The local tax collectors met with much opposition in their work and naturally came under considerable pressure to overlook and omit hearths. As a result they were required in 1663 to list all the hearths, whether taxed or not.
In 1664 the local collectors were replaced with independently appointed county receivers and sub-collectors, called ‘chimney men’, who went round with the constables. They too found it difficult to obtain local co-operation and in 1666 the operation was taken out of their hands and contracted out (or ‘farmed’) to a group of London merchants. This in turn was a failure, and the contractors were forced to give up late in 1668. The tax was again farmed in 1674-75 and in later years with greater success, but although it was one of the government’s main sources of revenue (raising £216,000 in its final years), it was abolished following the Revolution in 1688, the lost income being largely replaced by the land and window taxes.

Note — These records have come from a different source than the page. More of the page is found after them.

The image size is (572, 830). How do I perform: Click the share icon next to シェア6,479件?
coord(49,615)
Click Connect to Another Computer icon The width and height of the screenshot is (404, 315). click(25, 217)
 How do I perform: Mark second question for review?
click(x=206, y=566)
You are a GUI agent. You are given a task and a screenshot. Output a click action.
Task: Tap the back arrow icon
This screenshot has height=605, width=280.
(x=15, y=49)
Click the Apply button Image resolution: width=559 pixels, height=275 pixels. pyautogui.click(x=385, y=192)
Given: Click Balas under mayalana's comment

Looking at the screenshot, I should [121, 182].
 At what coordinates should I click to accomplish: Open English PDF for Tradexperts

Under the 1662 Act the lists compiled locally were to be delivered by the petty constables to Quarter Sessions and the Clerk of the Peace was to enrol them and send copies to the Exchequer. The returns have survived locally in only a few counties, but occasionally they supplement or replace returns in the main exchequer collection, now in The National Archives.
The National Archives’ collection (in E 179) consists mainly of the Exchequer duplicates, which are generally more legible than the local returns, but it also contains additional financial material and schedules of arrears of payments. The initial lists made up by constables with local knowledge in 1662 are perhaps the most accurate, but list only the taxed hearths. Jeremy Gibson noted that the early assessments may, however, sometimes contain more names than the later lists. Those for Lady Day 1664, following the changed instructions of 1663, contain both taxed and untaxed hearths, often in parallel columns. Some lists for 1664 were, however, based on the 1662 lists and show changes in tenancy. In both cases the names of the constables appear at the end of the hundred for which they were responsible.

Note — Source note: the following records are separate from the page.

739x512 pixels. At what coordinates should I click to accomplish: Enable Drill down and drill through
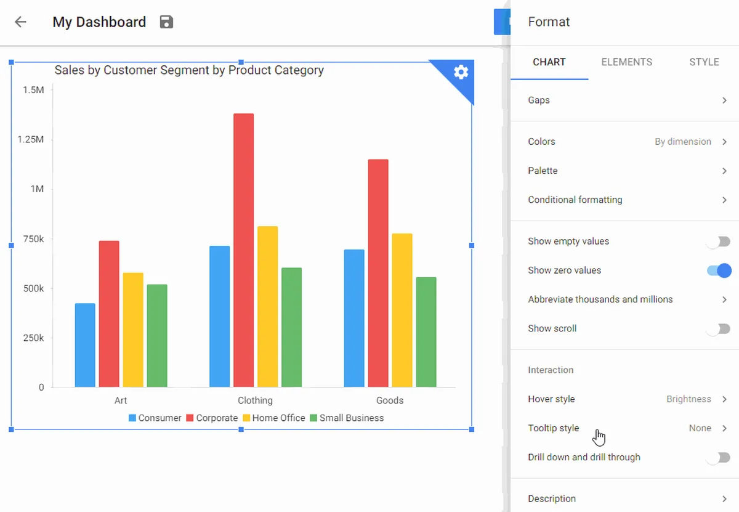(719, 458)
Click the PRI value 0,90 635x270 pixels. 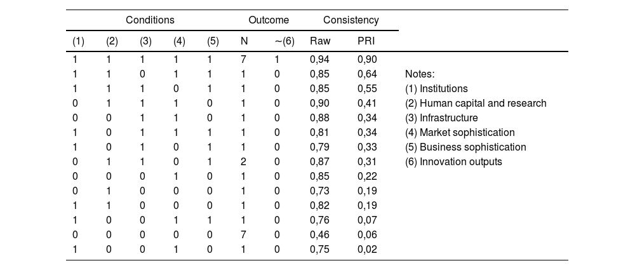coord(367,60)
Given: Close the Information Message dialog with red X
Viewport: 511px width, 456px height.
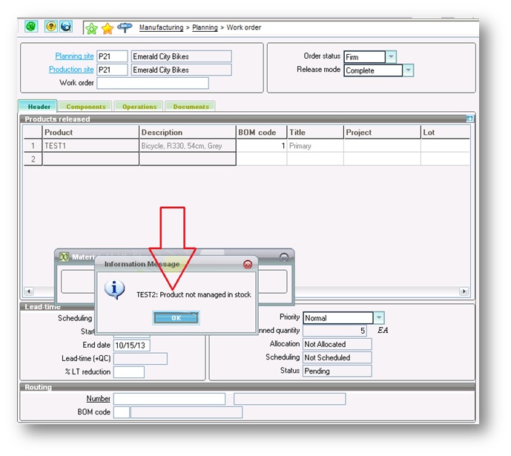Looking at the screenshot, I should coord(248,264).
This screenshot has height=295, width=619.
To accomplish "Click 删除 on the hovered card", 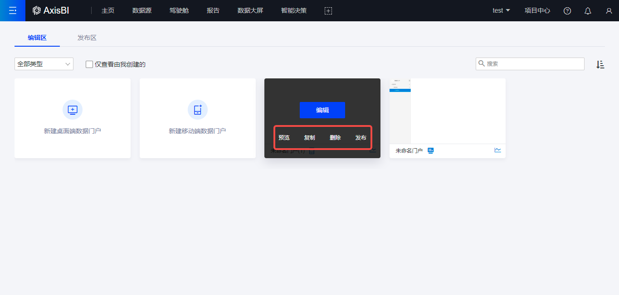I will click(335, 138).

When the tax was farmed the names of the occupiers were not returned to the Exchequer and so only those returns for 1662-6 and 1669-74 contain names and the other years are of little interest to the genealogist.
A Heritage Lottery grant made it possible to create a master microfilm of all the hearth tax assessments and returns in The National Archives. The relevant sections of the films were sent to the county record offices to join the few surviving local returns. There is thus a wide distribution of available material. An extremely useful guide to the surviving records of value to genealogists, both locally and at The National Archives, showing those which have been transcribed and published, is provided by the Gibson Guide, The Hearth Tax (Federation of Family History Societies, 2nd ed. 1996) [FHL book 942 R43]. This guide is now out of print and was compiled before the distribution of The National Archives’ hearth tax assessments and returns on microfilm.
A search of the available hearth tax returns for a locality will provide one of the best available indications of the distribution of a surname in that area in the late seventeenth century. This may be of great assistance in localising a family, traced back to the eighteenth century, when its earlier origins cannot be found, the earlier entries indicating where searches in parish registers should next take place.
In some cases where the seventeenth century parish registers have been lost or the householders were nonconformists and do not appear in the registers, the hearth tax may provide evidence of a family’s existence in a parish that cannot easily be found in any other way.
The occupations of those taxed are rarely given. Even the clergy are not always differentiated as ‘clerk’ and only occasional descriptions such as ‘esquire’, ‘gent’, ‘widow’ (often instead of the forename) or ‘senior’ appear. The ownership of a smithy away from a place of residence caused problems and sometimes they are listed separately. Smithies and bakers’ ovens were not exempt, though kilns and furnaces were.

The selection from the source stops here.